Geçen yazımda bahsetmiştim. İstanbul’da bile bir Bakan, bir MV, Devletin Müzik ve Güzel Sanatlar Kurumlarını ziyaret etmiyor.
GÜLER: “Öncelikle kültürel iktidar dediğimiz şey siyasi iktidarla doğru orantılı olmasına rağmen çok daha uzun vadede değişim gözlenen, göstergeleri gündelik yaşantının yanında sanat endüstrisinde kendini belli eden bir manzara. Kültürel iktidarın kimde olması gerektiği konusu ideolojik gibi görünse de uzun senelerdir devam eden tartışmanın zemini ‘yerli’ ve ‘ithal’ kavramları etrafında dönüyor. Sadece yakın tarihi değil uzak tarihi ile de AK Parti iktidarında barışan bir sistemde kültürel iktidarın değişmesinin kolay olmayacağı aşikar. Ve bu konudaki tartışmaların bir yanı hep gazetemizde olur. Son olarak Ersin Çelik ve İsmail Kılıçarslan’ın yazılarıyla yeni bir fitili ateşledi. Çelik, umutlu olduğunu ifade ederken Kılıçarslan ise “senin kadar umutlu değilim” dedi. Her ikisinin de argümanları var. Haklı olabilirler. Bizim kanaatimiz ise umudun az olduğu yönünde. Üstelik İsmail Kılıçarslan’dan daha umutsuz olduğumu ifade edebilirim.”
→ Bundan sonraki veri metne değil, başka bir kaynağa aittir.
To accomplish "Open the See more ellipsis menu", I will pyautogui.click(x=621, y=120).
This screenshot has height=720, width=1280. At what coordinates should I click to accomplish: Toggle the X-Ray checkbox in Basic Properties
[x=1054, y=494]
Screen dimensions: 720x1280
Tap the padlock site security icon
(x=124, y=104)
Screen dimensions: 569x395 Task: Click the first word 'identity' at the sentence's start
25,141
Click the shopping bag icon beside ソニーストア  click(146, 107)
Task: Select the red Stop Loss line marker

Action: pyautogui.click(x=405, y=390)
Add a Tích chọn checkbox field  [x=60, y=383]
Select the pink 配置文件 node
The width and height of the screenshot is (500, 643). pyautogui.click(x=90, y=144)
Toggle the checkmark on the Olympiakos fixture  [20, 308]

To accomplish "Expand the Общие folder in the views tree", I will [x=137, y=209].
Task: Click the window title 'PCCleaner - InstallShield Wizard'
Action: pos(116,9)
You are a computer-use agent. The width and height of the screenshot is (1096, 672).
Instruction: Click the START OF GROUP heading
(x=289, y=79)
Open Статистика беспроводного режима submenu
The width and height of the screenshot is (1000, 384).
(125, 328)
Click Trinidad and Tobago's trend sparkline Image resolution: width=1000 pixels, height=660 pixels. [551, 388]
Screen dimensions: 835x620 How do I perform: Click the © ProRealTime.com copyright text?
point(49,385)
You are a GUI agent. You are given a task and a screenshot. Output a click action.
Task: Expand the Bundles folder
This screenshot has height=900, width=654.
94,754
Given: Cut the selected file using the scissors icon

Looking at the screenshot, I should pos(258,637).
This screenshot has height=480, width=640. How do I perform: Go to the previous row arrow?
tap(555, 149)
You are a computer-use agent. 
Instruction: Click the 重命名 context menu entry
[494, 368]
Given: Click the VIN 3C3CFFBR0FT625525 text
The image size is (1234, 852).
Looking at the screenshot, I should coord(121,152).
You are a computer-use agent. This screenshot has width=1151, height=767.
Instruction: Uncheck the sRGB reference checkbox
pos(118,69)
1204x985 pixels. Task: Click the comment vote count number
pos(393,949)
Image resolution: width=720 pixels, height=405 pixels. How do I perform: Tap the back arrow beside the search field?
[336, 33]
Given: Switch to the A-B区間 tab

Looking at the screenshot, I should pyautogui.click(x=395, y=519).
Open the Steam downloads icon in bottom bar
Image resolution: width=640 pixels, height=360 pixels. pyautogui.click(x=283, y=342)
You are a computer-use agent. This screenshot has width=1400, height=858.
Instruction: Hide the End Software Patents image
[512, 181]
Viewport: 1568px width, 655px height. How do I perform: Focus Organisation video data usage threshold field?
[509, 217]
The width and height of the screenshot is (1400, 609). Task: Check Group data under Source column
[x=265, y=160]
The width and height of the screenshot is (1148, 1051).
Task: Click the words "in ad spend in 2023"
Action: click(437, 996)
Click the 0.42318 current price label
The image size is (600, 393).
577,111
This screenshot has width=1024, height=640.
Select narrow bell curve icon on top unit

AY: İlgili yazıları okudum. Zaten aşağıda yorum yapacağım. Umutlu olmak için ne gösteriliyor? Ne vaat ediliyor? “Yerli” derken “Milli değerler”, “ithal” derken “çok sesli müzik” mi kastediliyor.
Eğer bu ise, ülke bu görüşü çoktan aştı. Üniversitelerde Türk sanatları, Türk Müziği, Türk Halk Müziği v e çalgıları öğretiliyor. Her iki müziği de bilen müzik öğretmenleri atanıyor.
Dünyayı yeniden keşfetmek gereksiz. Batı medeniyeti, bir çok müzik-sanat konusunu çözmüş. Bizler de onları örnek alarak Türk sanatlarının hızla gelişmesine yardımcı/destek olmalıyız. Ama Müzik Terminolojisinde bile anlaşamayan müzik insanları ile çok zor. Ama, umutluyum. Önemli olan şimdi ki uygulamalardan farklı ne isteniyor? Belirsiz olan bu…
GÜLER: “Önce iki kıymetli yazarın ne söylediğine bakalım…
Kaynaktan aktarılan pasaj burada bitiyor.